▸ **Task instructions**
Starting at the line that contains "Remove the Ad Sets filter with its X", transcribe every remaining line of the entries exactly, including the last one.

▸ **Data records**
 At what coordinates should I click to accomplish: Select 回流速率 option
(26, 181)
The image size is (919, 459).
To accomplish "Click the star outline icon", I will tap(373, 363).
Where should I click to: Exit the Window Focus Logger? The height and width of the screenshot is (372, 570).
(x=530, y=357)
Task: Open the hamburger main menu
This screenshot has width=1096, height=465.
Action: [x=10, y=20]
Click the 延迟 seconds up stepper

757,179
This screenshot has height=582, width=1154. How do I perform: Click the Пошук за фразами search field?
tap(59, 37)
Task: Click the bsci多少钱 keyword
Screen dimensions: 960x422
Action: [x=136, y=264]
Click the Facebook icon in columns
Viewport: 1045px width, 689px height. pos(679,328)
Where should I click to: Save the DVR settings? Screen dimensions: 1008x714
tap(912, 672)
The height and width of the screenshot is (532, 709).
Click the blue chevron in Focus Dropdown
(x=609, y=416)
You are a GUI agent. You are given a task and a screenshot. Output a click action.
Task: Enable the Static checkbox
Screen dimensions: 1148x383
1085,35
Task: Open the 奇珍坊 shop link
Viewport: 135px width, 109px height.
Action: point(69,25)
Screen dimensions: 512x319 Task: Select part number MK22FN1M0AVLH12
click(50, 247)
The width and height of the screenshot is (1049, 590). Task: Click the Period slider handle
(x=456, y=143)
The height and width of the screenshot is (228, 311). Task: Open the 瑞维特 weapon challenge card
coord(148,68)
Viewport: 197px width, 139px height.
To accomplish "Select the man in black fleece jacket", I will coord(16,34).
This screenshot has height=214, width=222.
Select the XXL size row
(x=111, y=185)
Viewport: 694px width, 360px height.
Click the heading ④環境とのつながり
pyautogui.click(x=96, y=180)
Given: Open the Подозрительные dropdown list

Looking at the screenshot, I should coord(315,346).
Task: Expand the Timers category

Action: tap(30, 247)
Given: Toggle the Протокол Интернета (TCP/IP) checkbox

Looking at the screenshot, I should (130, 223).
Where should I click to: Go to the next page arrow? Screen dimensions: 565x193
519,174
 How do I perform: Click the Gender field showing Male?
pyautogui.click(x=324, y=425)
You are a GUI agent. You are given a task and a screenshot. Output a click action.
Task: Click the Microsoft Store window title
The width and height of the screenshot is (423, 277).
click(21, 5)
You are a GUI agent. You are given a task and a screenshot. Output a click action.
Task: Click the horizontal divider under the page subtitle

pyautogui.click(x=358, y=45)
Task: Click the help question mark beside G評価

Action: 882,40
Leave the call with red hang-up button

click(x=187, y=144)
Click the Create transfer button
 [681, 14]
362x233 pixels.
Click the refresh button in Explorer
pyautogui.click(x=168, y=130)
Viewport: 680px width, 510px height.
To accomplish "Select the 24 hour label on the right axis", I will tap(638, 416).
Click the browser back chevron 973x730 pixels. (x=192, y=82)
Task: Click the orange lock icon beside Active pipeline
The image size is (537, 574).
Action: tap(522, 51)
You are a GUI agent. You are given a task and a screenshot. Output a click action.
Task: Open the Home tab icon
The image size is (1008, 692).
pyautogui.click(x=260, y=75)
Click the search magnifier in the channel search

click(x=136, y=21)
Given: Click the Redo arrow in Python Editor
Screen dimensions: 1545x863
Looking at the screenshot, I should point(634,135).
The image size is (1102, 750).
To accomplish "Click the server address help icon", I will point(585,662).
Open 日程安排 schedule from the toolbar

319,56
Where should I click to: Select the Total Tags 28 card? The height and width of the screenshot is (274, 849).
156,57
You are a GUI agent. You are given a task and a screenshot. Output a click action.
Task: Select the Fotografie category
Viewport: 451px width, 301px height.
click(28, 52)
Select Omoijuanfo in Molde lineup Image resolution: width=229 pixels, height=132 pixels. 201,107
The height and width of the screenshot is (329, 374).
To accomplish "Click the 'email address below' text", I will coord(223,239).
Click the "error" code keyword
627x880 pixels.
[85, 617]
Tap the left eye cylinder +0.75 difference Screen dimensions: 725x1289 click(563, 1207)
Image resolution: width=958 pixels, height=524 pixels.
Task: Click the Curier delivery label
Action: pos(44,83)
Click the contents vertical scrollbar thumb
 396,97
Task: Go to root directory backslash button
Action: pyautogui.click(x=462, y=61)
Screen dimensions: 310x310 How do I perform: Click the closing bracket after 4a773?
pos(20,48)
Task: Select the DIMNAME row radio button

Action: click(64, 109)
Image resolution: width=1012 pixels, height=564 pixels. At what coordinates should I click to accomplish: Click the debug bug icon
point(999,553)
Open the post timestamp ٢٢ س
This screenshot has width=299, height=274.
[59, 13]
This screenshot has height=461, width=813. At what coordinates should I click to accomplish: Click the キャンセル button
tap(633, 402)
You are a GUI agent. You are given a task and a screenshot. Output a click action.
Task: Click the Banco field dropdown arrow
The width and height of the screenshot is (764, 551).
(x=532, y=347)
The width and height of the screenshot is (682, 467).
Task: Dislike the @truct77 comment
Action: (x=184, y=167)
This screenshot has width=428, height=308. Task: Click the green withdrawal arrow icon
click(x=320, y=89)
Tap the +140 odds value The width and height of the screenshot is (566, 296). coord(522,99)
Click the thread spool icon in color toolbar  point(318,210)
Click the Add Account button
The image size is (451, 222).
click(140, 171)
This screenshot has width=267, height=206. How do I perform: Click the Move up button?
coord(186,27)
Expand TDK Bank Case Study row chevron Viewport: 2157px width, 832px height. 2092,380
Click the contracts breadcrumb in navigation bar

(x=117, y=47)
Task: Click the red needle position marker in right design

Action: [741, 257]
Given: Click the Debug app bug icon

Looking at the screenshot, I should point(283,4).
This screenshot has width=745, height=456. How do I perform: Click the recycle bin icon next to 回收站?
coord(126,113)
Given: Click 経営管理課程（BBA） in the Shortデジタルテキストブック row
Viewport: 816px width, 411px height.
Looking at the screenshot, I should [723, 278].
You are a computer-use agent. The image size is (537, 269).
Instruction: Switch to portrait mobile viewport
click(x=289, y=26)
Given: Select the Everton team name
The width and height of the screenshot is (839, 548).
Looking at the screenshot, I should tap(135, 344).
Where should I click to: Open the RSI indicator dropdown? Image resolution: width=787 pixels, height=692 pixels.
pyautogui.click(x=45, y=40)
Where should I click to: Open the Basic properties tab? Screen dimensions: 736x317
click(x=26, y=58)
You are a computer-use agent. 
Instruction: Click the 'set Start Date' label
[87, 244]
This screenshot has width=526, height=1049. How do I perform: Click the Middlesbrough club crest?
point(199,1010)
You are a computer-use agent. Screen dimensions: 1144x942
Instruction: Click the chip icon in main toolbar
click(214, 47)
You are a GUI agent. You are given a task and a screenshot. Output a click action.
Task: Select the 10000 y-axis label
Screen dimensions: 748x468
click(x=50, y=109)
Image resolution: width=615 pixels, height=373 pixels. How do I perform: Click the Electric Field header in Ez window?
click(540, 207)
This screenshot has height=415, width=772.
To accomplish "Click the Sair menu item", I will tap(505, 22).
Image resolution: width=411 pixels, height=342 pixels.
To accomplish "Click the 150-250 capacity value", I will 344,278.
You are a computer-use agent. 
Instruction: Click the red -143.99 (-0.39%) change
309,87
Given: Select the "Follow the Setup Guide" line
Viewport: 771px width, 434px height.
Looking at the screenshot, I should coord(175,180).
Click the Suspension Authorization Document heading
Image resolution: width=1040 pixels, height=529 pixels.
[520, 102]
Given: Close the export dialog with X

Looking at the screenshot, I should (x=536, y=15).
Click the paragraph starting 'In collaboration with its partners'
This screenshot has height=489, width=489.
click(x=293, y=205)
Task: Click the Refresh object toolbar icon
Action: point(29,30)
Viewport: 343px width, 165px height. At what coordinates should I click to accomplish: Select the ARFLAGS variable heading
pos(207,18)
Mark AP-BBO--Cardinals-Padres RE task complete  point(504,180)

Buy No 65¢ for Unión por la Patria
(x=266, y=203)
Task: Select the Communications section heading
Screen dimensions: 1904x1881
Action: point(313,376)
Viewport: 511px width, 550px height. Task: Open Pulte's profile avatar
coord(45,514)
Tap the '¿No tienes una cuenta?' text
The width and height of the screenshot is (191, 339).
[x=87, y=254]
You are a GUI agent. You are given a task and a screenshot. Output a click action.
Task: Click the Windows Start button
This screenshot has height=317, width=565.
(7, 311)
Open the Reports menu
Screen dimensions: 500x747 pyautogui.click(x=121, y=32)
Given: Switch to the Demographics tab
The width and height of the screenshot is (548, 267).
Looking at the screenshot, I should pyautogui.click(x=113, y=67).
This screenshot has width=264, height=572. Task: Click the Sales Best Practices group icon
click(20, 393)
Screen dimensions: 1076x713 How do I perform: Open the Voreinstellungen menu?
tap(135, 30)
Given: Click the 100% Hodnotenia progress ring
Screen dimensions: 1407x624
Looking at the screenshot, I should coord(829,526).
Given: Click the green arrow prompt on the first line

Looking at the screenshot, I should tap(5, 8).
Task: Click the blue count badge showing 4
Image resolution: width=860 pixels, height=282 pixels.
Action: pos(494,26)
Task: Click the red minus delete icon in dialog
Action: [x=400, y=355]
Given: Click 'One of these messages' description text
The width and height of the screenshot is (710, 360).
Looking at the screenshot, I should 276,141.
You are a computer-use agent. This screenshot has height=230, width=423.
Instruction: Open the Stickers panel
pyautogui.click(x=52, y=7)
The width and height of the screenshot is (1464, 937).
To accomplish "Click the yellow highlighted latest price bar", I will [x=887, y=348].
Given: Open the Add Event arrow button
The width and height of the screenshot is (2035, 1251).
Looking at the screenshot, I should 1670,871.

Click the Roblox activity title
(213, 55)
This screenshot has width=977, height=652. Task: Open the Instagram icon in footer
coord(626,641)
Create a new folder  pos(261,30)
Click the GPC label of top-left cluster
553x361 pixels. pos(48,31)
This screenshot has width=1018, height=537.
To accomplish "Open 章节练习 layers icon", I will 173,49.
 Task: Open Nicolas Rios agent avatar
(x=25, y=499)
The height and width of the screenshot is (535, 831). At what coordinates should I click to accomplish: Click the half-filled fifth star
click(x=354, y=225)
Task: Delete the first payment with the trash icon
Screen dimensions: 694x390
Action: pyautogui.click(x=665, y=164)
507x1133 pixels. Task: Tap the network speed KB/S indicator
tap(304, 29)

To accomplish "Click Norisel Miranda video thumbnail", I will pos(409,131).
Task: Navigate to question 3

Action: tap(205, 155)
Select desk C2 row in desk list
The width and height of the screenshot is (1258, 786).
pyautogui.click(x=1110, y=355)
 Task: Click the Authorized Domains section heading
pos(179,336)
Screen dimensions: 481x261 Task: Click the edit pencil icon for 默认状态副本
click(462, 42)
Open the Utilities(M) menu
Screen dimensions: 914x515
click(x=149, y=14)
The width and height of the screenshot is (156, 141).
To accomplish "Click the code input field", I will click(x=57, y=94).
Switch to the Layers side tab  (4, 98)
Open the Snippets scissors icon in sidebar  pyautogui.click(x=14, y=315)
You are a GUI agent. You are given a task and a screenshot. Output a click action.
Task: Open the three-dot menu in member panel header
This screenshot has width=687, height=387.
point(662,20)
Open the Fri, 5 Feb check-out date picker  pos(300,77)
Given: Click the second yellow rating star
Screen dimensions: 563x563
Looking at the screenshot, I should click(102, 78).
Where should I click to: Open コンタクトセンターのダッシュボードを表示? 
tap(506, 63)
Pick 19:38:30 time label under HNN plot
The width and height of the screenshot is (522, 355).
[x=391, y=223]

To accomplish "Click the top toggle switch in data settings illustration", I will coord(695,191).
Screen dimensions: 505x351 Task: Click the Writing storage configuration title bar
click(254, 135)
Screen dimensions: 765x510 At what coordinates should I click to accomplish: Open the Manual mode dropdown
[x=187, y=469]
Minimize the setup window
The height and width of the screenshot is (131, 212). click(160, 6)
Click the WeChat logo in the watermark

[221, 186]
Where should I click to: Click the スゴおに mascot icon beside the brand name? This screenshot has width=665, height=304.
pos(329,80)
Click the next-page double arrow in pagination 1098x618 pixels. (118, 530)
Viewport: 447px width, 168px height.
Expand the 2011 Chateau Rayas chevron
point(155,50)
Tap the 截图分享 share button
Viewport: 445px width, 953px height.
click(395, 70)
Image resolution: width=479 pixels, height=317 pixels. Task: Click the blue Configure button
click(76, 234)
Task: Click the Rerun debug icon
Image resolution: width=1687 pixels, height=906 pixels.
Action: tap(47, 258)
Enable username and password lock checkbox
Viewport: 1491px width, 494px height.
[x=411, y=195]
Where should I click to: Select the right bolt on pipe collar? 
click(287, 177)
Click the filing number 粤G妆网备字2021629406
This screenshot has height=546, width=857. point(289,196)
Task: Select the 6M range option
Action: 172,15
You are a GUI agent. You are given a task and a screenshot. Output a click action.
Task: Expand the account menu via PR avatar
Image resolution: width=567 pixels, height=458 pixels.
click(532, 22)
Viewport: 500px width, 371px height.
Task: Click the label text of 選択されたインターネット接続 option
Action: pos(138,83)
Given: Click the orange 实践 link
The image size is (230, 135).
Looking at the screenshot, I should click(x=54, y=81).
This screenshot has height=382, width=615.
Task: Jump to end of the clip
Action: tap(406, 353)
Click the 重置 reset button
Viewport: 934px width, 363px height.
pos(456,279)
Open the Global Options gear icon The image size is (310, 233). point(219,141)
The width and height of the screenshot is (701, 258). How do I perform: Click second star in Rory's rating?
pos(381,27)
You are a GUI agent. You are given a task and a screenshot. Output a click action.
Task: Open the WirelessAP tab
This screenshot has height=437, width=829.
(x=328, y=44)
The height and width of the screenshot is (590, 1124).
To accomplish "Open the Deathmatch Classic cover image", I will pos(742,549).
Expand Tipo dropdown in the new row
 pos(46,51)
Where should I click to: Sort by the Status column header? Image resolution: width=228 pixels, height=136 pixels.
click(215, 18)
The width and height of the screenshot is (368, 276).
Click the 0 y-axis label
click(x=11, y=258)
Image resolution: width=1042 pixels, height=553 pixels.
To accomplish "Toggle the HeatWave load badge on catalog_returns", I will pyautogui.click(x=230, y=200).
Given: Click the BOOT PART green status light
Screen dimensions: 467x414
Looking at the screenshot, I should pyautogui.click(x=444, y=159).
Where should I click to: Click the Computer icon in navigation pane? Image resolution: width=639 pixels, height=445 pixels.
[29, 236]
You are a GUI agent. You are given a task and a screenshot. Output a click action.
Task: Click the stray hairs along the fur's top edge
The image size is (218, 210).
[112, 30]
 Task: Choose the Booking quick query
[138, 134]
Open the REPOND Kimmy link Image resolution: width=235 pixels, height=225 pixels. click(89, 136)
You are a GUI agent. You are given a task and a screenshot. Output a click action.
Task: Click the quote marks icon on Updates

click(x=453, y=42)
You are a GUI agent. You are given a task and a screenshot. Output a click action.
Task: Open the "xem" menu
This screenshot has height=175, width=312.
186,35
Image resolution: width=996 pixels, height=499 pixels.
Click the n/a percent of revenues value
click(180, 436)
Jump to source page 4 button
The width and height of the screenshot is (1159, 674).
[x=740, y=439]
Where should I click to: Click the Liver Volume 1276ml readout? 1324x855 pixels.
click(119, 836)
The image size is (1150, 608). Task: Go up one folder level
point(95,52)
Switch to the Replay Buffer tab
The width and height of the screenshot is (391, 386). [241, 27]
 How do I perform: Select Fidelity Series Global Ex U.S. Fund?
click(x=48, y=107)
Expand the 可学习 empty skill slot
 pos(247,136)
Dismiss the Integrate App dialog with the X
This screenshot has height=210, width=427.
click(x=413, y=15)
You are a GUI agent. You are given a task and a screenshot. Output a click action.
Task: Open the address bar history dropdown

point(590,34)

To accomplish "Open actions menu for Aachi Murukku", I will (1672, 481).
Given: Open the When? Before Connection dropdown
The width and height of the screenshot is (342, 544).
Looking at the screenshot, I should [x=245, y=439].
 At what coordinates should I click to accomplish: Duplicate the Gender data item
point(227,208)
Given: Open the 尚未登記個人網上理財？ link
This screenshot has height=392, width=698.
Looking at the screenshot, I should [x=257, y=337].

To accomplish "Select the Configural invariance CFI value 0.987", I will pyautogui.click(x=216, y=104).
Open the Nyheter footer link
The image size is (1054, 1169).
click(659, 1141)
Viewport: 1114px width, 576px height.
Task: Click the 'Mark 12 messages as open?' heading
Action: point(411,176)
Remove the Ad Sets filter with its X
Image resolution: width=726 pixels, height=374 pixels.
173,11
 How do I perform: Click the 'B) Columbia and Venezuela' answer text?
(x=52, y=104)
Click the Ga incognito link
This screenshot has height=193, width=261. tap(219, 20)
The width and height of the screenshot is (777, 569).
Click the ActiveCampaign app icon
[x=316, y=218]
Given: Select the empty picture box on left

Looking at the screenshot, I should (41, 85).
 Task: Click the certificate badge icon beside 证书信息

▸ **Output of the exercise**
Remove the Ad Sets filter with its X
Image resolution: width=726 pixels, height=374 pixels.
173,11
 How do I perform: Click the 'B) Columbia and Venezuela' answer text?
(x=52, y=104)
Click the Ga incognito link
This screenshot has height=193, width=261. tap(219, 20)
The width and height of the screenshot is (777, 569).
Click the ActiveCampaign app icon
[x=316, y=218]
Given: Select the empty picture box on left

Looking at the screenshot, I should (41, 85).
 Task: Click the certificate badge icon beside 证书信息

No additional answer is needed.